In the exhibitionary complex Tony Bennett locates a shift in the relationship between the western state and its populace 1. He sees, alongside Foucault 2, a move from the state’s domination of the unruly mob through the display of punishment, to the management of a self-regulating public through ideological education. This transformation of the masses, Bennett suggests, began with the rise of the museum and with it the myopic and nationalised meta-narratives of history that they displayed.

As the carceral system withdrew from the public’s gaze, taking the didactic, mutilated bodies of the criminal down from the scaffold and placing them behind the concealing walls of the prison, the exhibitionary complex began the reverse process of shifting private collections of objects and bodies out from behind closed doors and into the public domain. This exposition of collected items had the ultimate effect of shifting the public’s gaze from those that had fallen from society, onto society itself, and running behind this new public ‘self awareness’ was the incessant message that, hand in hand, the state and the public were working together towards a greater good, and that greater good was progress.

With this apparent personal stake in the fortunes of the state along with the rise of the great expositions and a growing retail, consumer culture (and with them the introduction of Benjamin’s Flaneur 3), the increasingly self aware public transforms into a self regulating body, controlled now by its own narcissistic gaze, thriving in the ever-increasing opportunity to see or be seen.

The notion of this new cosmopolitan society, shining in the spirit of progress atop the great summit of human enlightenment was dependant on the reinforcement through the great expositions, in the idea of the other; the less successful and inferior societies that had somehow found themselves stunted upon their evolutionary journey and unable then to be seen as equals in a modern society. Thus was the modern project was built upon the back of a prejudiced and racist outlook, demanding the arrested development (and incidentally the labour) of inferior societies in the pursuit of its own vanity.

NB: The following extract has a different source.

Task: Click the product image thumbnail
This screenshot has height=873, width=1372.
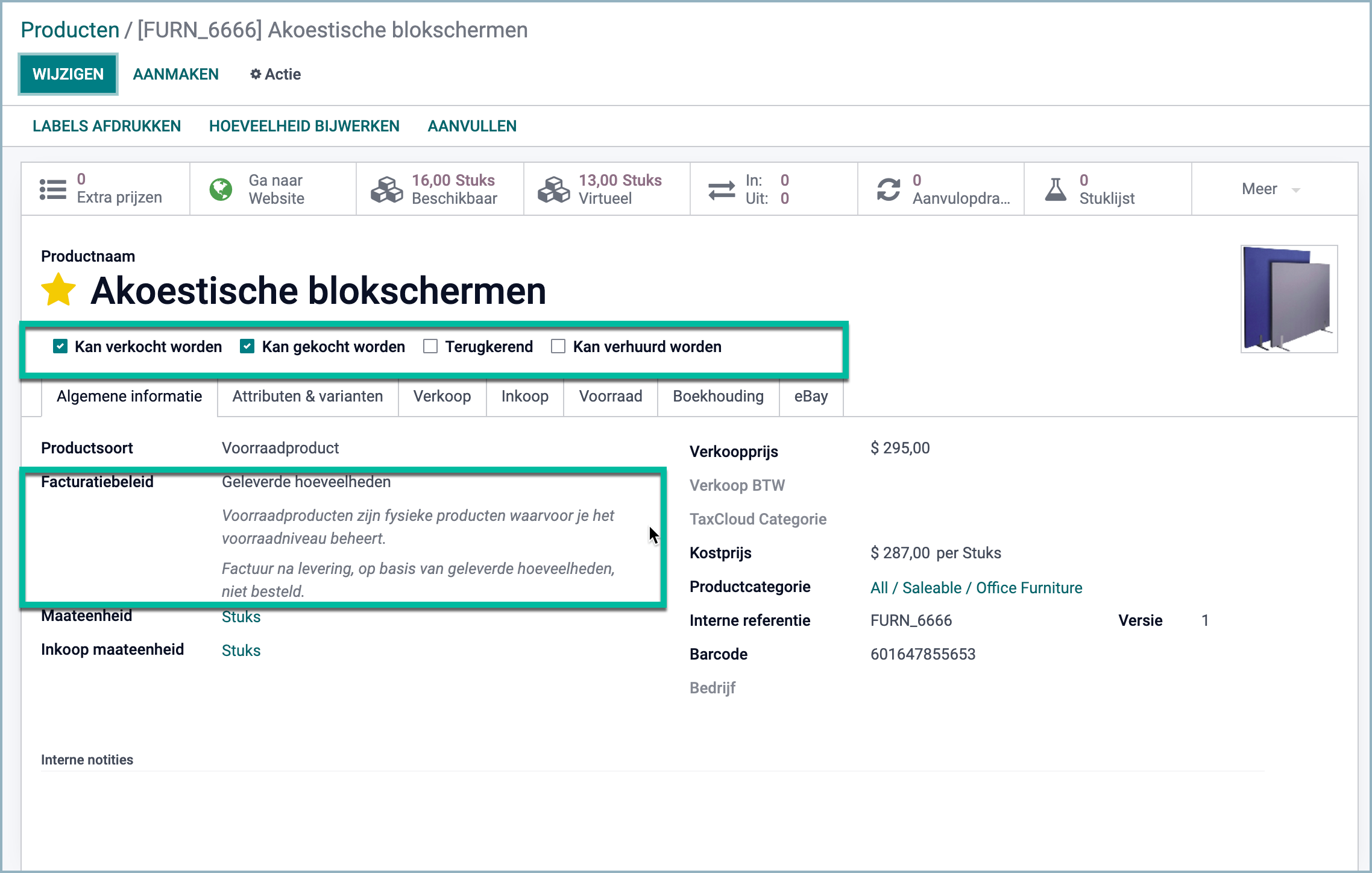Action: coord(1289,298)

Seeing the institution of art itself as a means of control and coercion by the state is discouraging, but perhaps now we can se the true value of using our accumulated accursed share 4 in practicing art for its own value, outside of any economic system; celebrating the viral heterotopias of our roaming ships of fools lest we remain the parliament of monsters that we’ve become 5.

Kim Bridgland

1. Tony Bennett, ‘The Exhibitionary Complex’, in The Birth of the Museum: History, Theory, Politics, London: Routledge, 1995.

2. Ibid.

3. Walter Benjamin, The Arcades Project, Trans. Howard Eiland and Kevin McLaughlin, Cambridge: Belknap Harvard, 2002.

4, Georges Bataille, The accursed share, vol 1: consumption, Trans. Robert Hurley, Cambridge: The MIT Press, 1991.

5. Tony Bennett, ‘The Exhibitionary Complex’, in The Birth of the Museum: History, Theory, Politics, London: Routledge, 1995. P.59, p86.